§ **ABOUT THIS EXERCISE**: The output must be exactly the lines from the "Open the WinPE x64 architecture dropdown" line through the end of the listing below, with no picture included.

§ **INFORMATION SHOWN**:
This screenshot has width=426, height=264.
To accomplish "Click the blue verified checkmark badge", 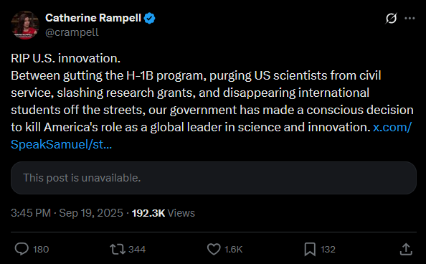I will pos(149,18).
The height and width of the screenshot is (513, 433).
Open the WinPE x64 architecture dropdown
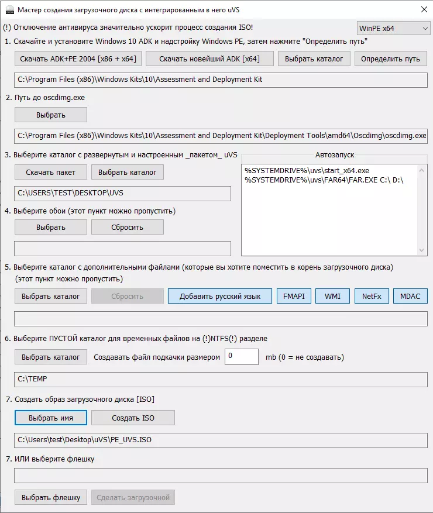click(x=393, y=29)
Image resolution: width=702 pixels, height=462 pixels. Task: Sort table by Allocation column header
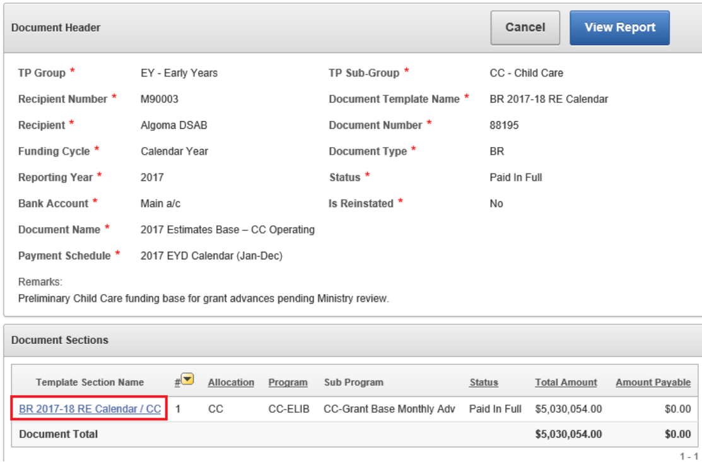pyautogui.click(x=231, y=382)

§ **TASK RESPONSE**:
Open the WinPE x64 architecture dropdown
click(x=393, y=29)
Image resolution: width=702 pixels, height=462 pixels. Task: Sort table by Allocation column header
pyautogui.click(x=231, y=382)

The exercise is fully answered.